Critics assail the contemporary emphasis on testing. Some have bemoaned the time spent preparing for and taking tests. Others have lamented the stress testing creates for all involved. A few have even questioned the use of testing results in teacher evaluations. Popular criticism focuses on state and district-level standardized testing. When most critics discuss testing and special education, they consider the appropriateness of tests for students with IEPs and effect of their scores on overall results. These critics overlook what might be the most important role of assessment in special education.
The typical concerns about special education and testing are worthwhile, but a deeper issue persists. Special education has become an exercise in data collection. Gathering data is a massive swath of what special education teachers do. Assessment is constant and not just for making instructional decisions, gauging progress, or satisfying state mandates. Special education forces schools to collect data for self-preservation.
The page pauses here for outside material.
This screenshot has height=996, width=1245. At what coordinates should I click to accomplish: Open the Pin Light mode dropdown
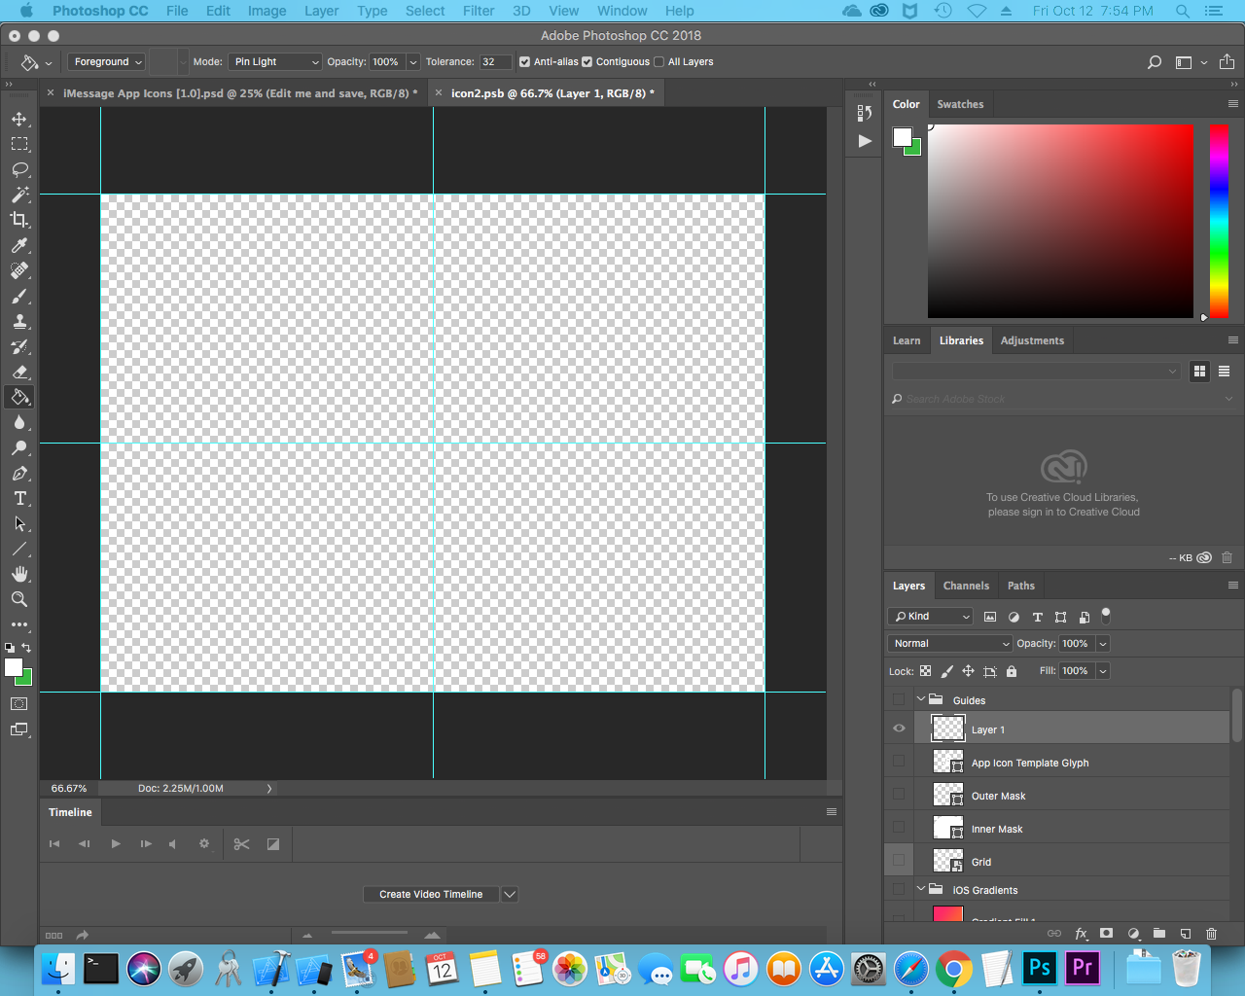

Schools need evidence to protect against the threat of litigation. This threat is immediate and has begun to take precedence over data collection for planning purposes. Should parents ever wish to challenge program effectiveness, schools must demonstrate progress. If parents take issue with placement recommendations, suspension decisions, or hesitation about adding services, schools must defend their stance with ample data. Schools must prove goals are based on established levels and progress is measured by reliable assessments. Data must prove the school is doing what the IEP demands.
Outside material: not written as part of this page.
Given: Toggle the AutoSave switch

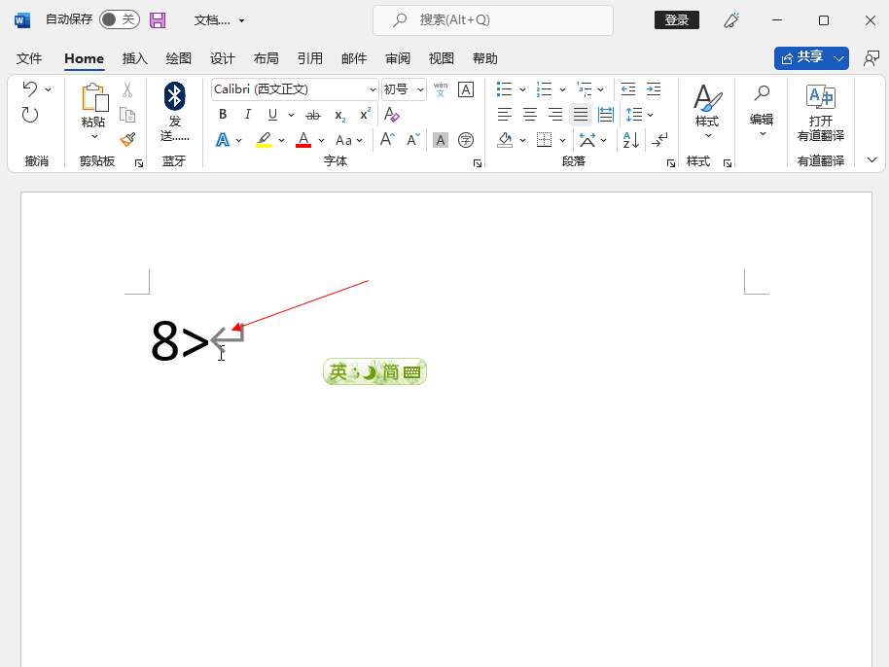Looking at the screenshot, I should click(119, 19).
All of this should happen regardless. Compliance with the IDEA demands data collection, and good instruction requires informed planning. However, the nuanced information needed as litigation protection goes beyond sound pedagogy. Experienced teachers might be able to glean what interventions a student needs through informal interactions and simple assessments. Certainly, more detailed analysis could provide better planning tools. Skilled teachers can turn data into effective plans. Despite this, most teachers genuinely don’t need daily or even weekly progress updates for planning purposes for most students. Frequent data points are helpful until collecting them interferes with instruction or until they’re needed for proof rather than planning.
Some districts purchase commercial data management and progress monitoring programs and mandate their use by all special education teachers. The standardization of data collection is wise, but the real reason for these purchases is to defend against compensatory education loss. Large districts lose millions each year from lawsuits. Some plan for such loss in their budgets. A lack of worthwhile data often loses cases for them. The use of commercial programs forces teachers to collect and keep more data than they need, but enough to use in their defense. Though intrusive, they allow for substantial evidence to be ready when parents seek due process. While better record keeping might result, the motivation isn’t about improving student outcomes.
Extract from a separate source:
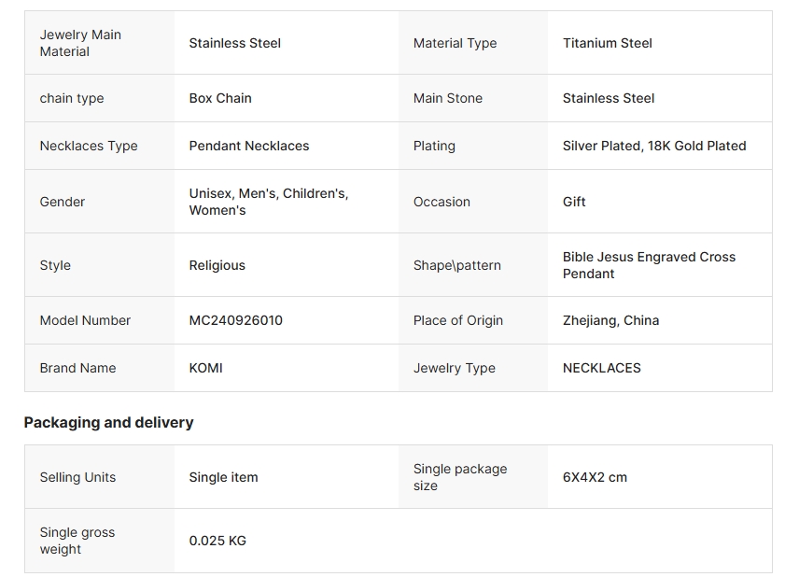Click the Gender value listing Unisex, Men's
The width and height of the screenshot is (785, 577).
(268, 202)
Teachers could possibly do more with less. A criticism of these commercial products is the massive investment in time. In using them, planning time, instructional time, and even time dealing with special education paperwork is all lost. This is in addition to time used preparing for the tests all students take. Less frequent and regimented collection could allow for more attention specially designed instruction, which is the supposed heart of special education.
The yield from frequent and copious data is often additional proof that students indeed are still struggling to read. Teachers working with these students likely know this, but now they get constant formal reminders. The progress noted might be too miniscule to be meaningful, but for the sake of the school’s defense, it’s still progress. For some students, claiming any real progress could be facetious, though the illusion of progress can be created through these tiny increments of information. The illusion might be enough to use during due process.
Defensive data collection doesn’t stop here. Data must be kept on interactions with parents. This is a wise practice for all teachers, but a requirement for special education teachers. Records must indicate when and how teachers correspond with parents. Teachers must record every interaction with parents, as records of these may be needed later. Attempts to include parents in processes and decisions must be kept by law to protect their rights, but in practice to protect schools from legal attacks.
This data preoccupation provides ammunition in due process battles. It also can be used to retain teaching positions. Administrators sometimes protect positions by demonstrating that staff is needed to continue rates of progress with special education populations. Again, this has little to do with instruction, but at least this affects students more than efforts to stymie lawsuits.
Data collection must happen, but it should relate directly to student outcomes. Testing paranoia mires schools. The insistence on superfluous special education data collection hinders an already convoluted system. Schools having to amass data for self-defense is one of the most troubling by-products of special education.